◆ **GOAL OF THE EXERCISE**
Search the material for the word "below" and copy every line in which it occurs.

◆ **STUDY MATERIAL**
_ _ _ _ _ _ _
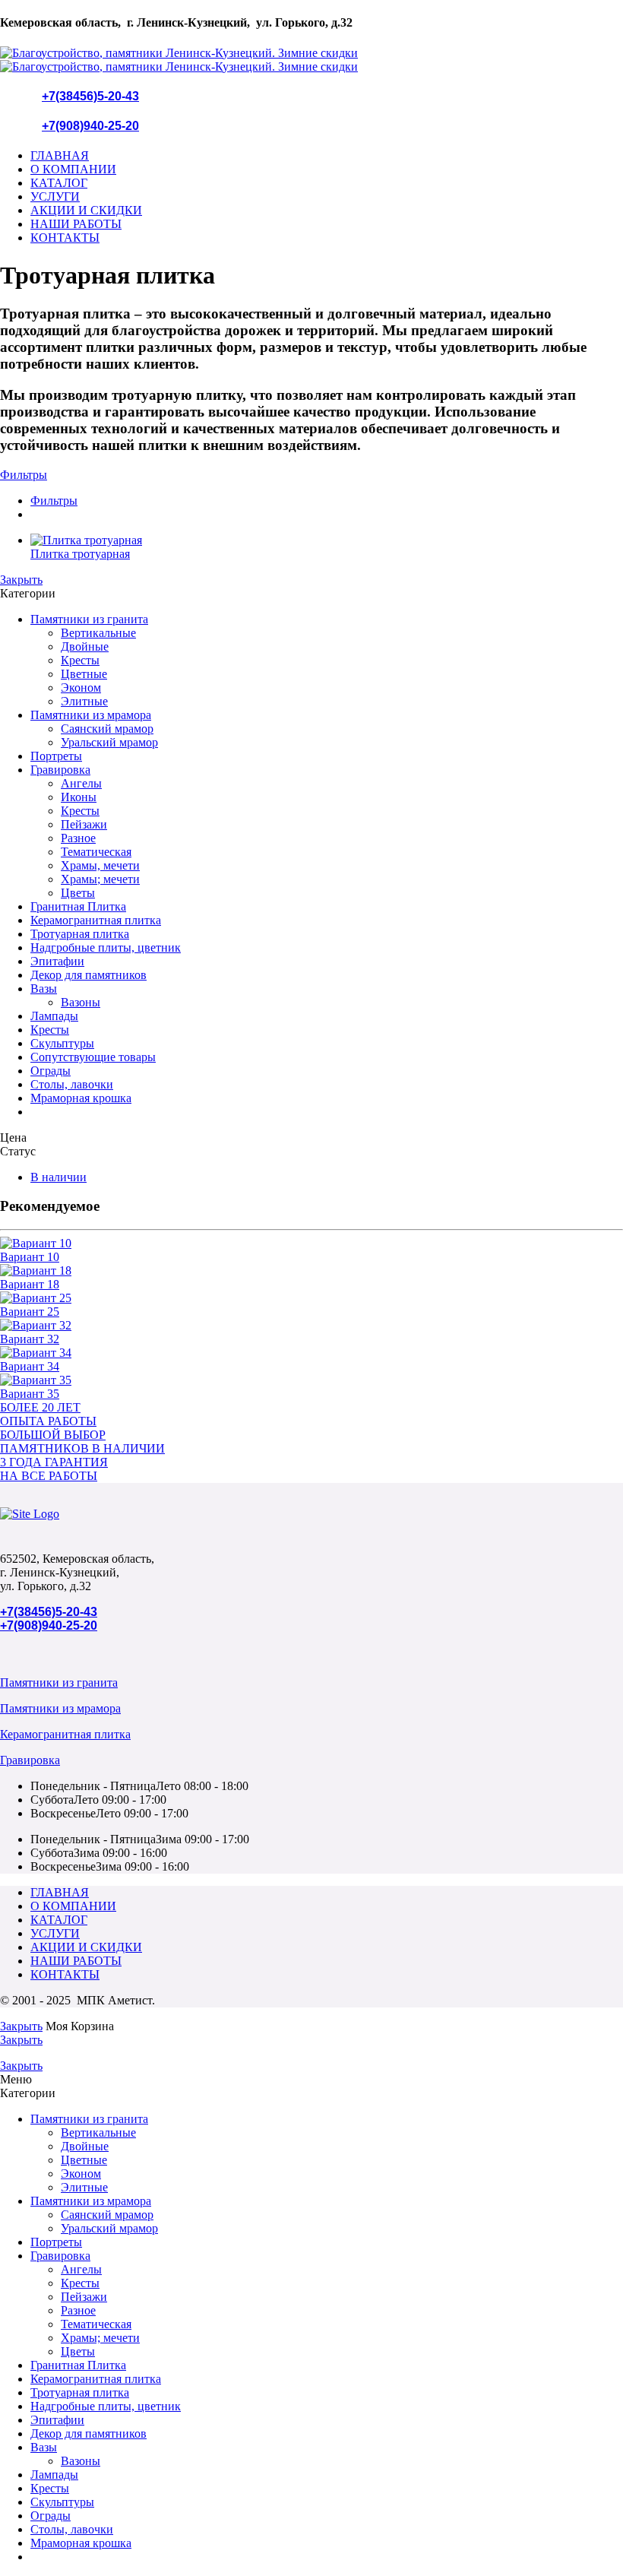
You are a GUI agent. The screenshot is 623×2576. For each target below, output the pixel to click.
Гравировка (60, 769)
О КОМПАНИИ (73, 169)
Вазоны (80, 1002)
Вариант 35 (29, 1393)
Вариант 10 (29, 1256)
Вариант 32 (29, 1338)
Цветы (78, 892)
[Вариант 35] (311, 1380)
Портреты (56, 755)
_ _ _ _ _ _ _
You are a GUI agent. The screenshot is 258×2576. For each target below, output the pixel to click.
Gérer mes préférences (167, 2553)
_ _ _ _ _ _ _
◆ **SOLUTION FOR THIS PROBLEM**
You are a GUI agent. The screenshot is 623×2576. For each target below, output the pixel to click.
You are a GUI agent. The screenshot is 258×2576. For each target below, output the pixel to click.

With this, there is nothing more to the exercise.